I found the OPP's support through four months of hospital stays to be tremendous. I never felt alone. I never felt forgotten. The OPP provided counseling to my wife and 4 children to help them cope with our tragedy. This help was not asked for, it was provided, no questions asked, by the OPP. The OPP never asked me to return to work, I wanted to. Unlike the TV show which stated front line police work is stressful and fosters mental issues and work place bullying/harassment, I found the opposite. For me, the OPP allowing me to return to front line duties is something I wanted. Nobody in the OPP made me do it. In fact, the OPP made me jump through so many hoops (mental, physical, physiological) before allowing me to return to front line duties, it drove me crazy at times. All I wanted to do was get back to being who I was before the accident, a cop. The OPP just wanted to make sure I was safe, prepared and ready. I was never pushed.
Being a member of the OPP and returning to the only job I have ever known as an adult is one of the main reasons I feel I am successful today. The OPP has provided my family and I a life which allows us to achieve or dreams and financial goals. I do not feel the public received an accurate portrayal about how well the OPP takes care of its officers. I have NO complaints, only gratitude. One day I will retire. It will be a happy and sad day at the same time. It will be well deserved but the end of a chapter of my life I really enjoyed. Considering I was offered a WSIB pension and the opportunity to retire early but I still choose to return to work (Front line duties by CHOICE), it proves I must really like my job and feel valued. I will never "burn" my uniform when I retire but keep it as a memory of a great time in my life.

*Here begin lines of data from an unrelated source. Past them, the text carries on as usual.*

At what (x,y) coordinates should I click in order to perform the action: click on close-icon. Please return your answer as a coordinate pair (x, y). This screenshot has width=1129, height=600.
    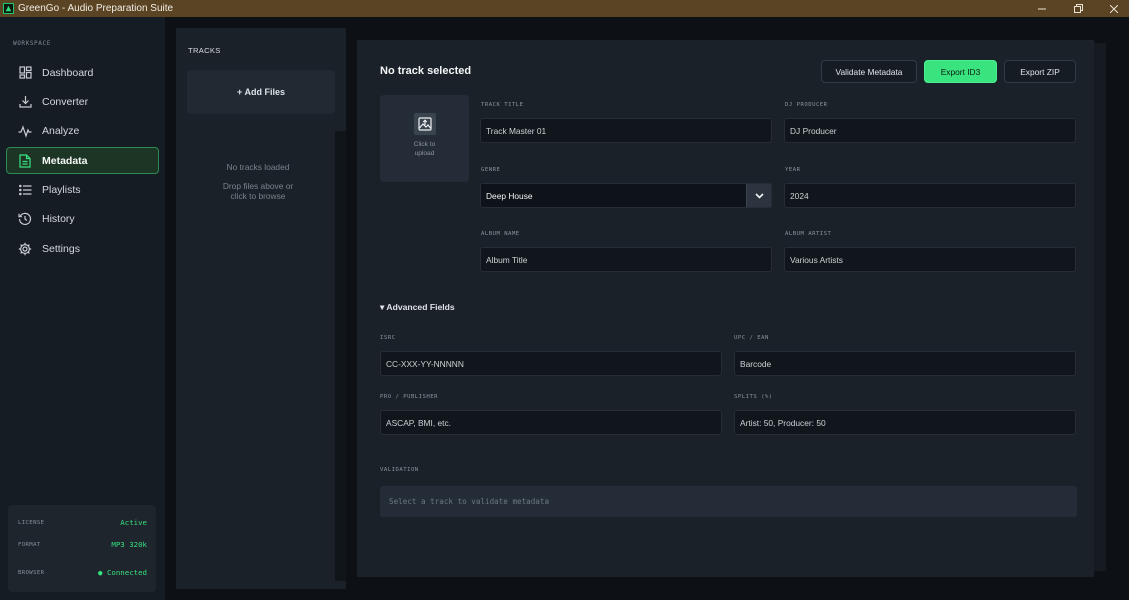
    Looking at the image, I should click on (1114, 8).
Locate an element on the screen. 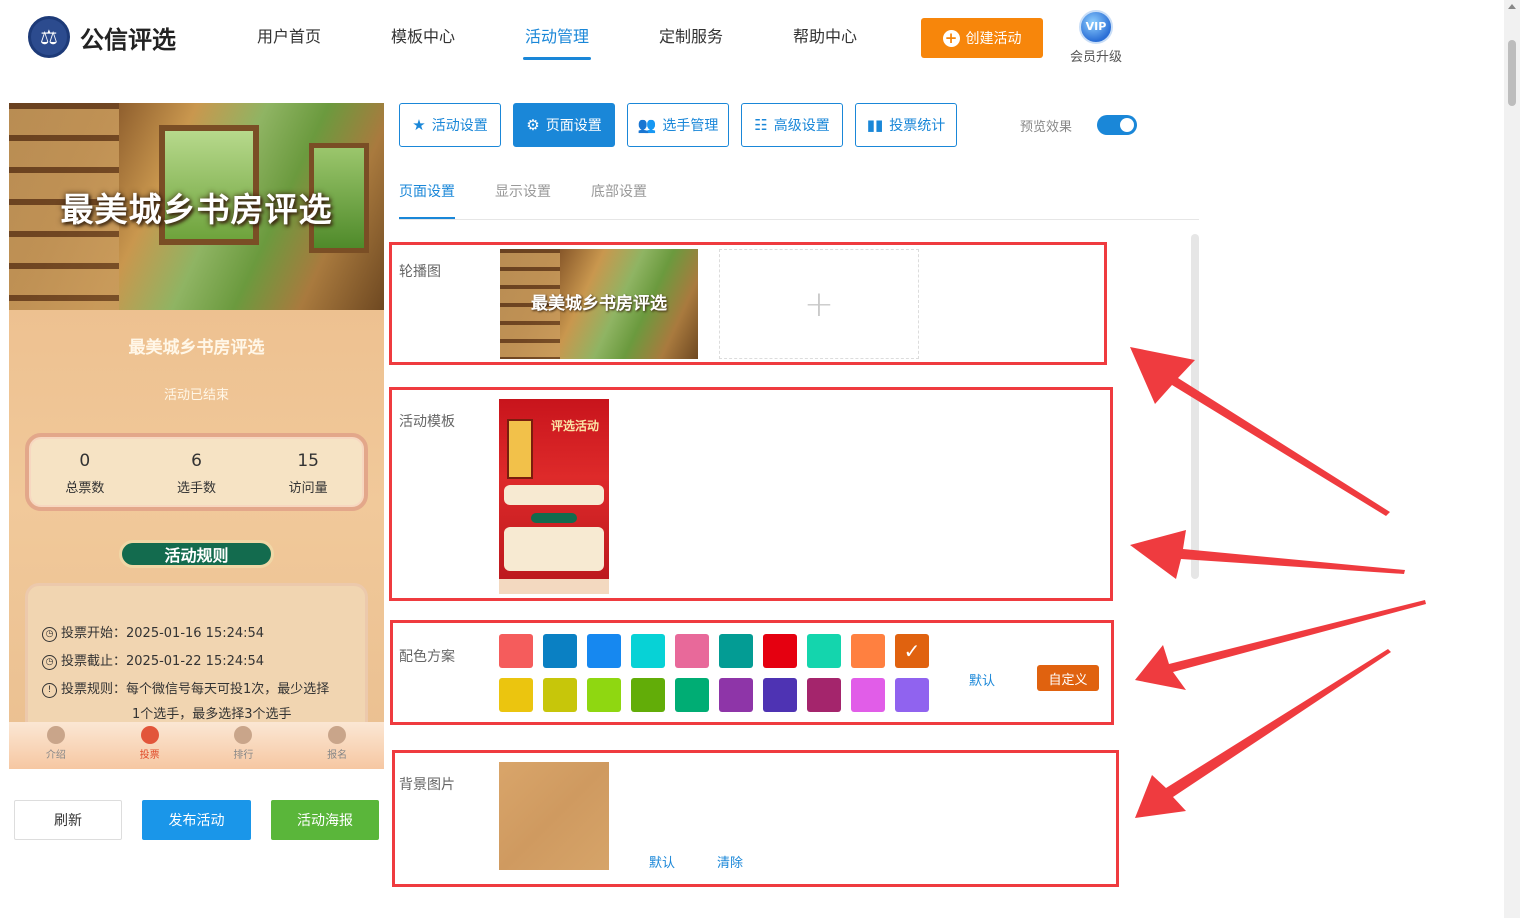 The image size is (1520, 918). arrow-to-carousel is located at coordinates (1260, 432).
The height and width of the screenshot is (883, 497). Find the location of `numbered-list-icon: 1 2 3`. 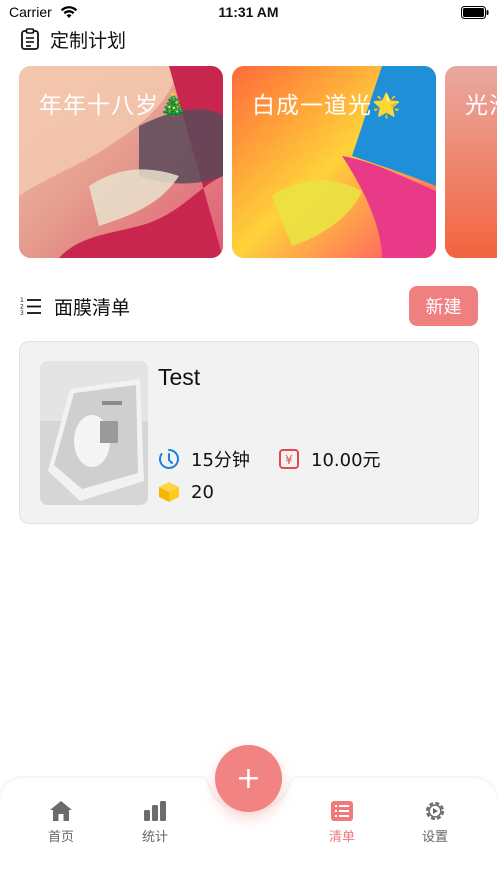

numbered-list-icon: 1 2 3 is located at coordinates (30, 306).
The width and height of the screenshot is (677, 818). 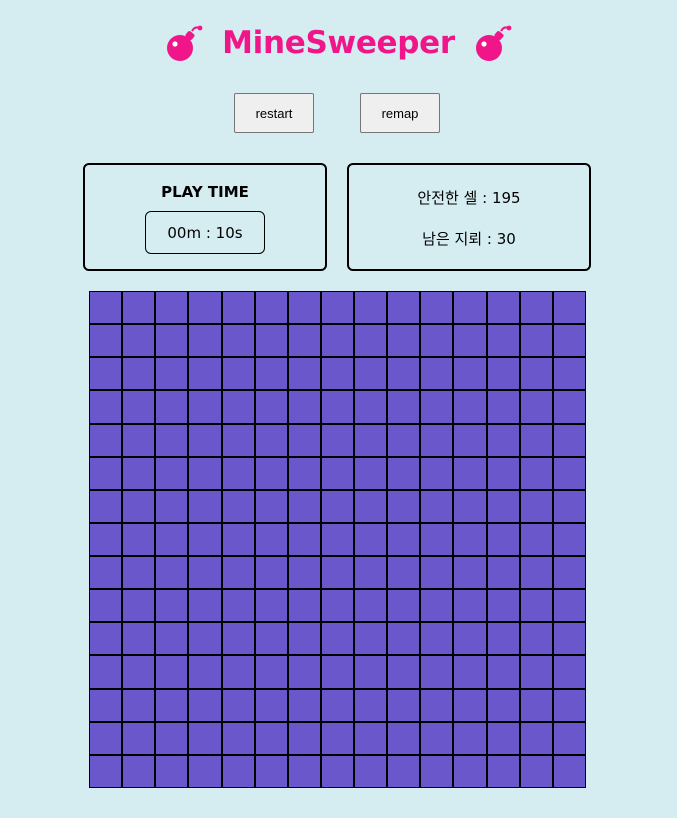 I want to click on restart-button: restart, so click(x=274, y=113).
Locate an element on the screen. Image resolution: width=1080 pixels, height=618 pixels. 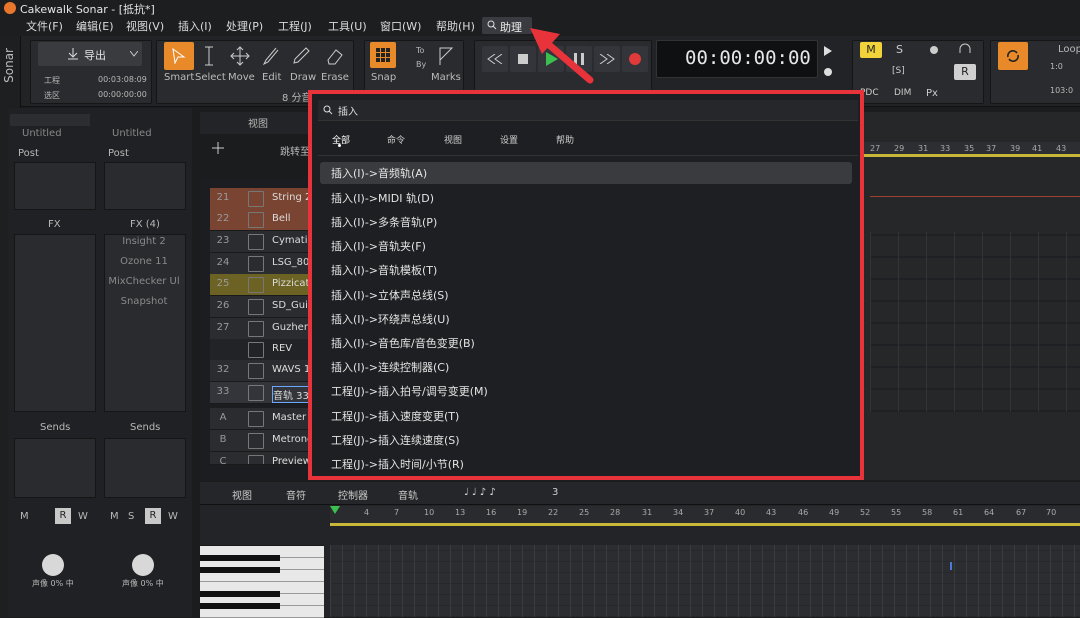
pr-controller-menu: 控制器 is located at coordinates (353, 494).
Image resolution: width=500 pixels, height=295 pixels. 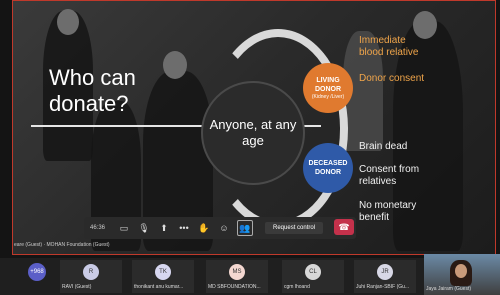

I write this so you understand that the OPP, yourself and our health and wellness team, do not do meaningless work. You have not failed us all. I am a success that you have had and should be happy about. I am grateful and you should be proud. If we are open to negative comments and complaints from those who feel betrayed by the OPP, we should also be open to praise and respect from those who feel the OPP stood up and took care of them, mentally and physically in their greatest times of need."
PC Pete Tucker.
Note: Pete Tucker was seriously injured in an on-duty police motorcycle crash on Highway 400 near Barrie in 2014. His leg was subsequently amputated, however due to his incredible strength and resilience, and with the support of his family, friends, colleagues and the medical community, he returned to full police duties in the Niagara Falls OPP Detachment.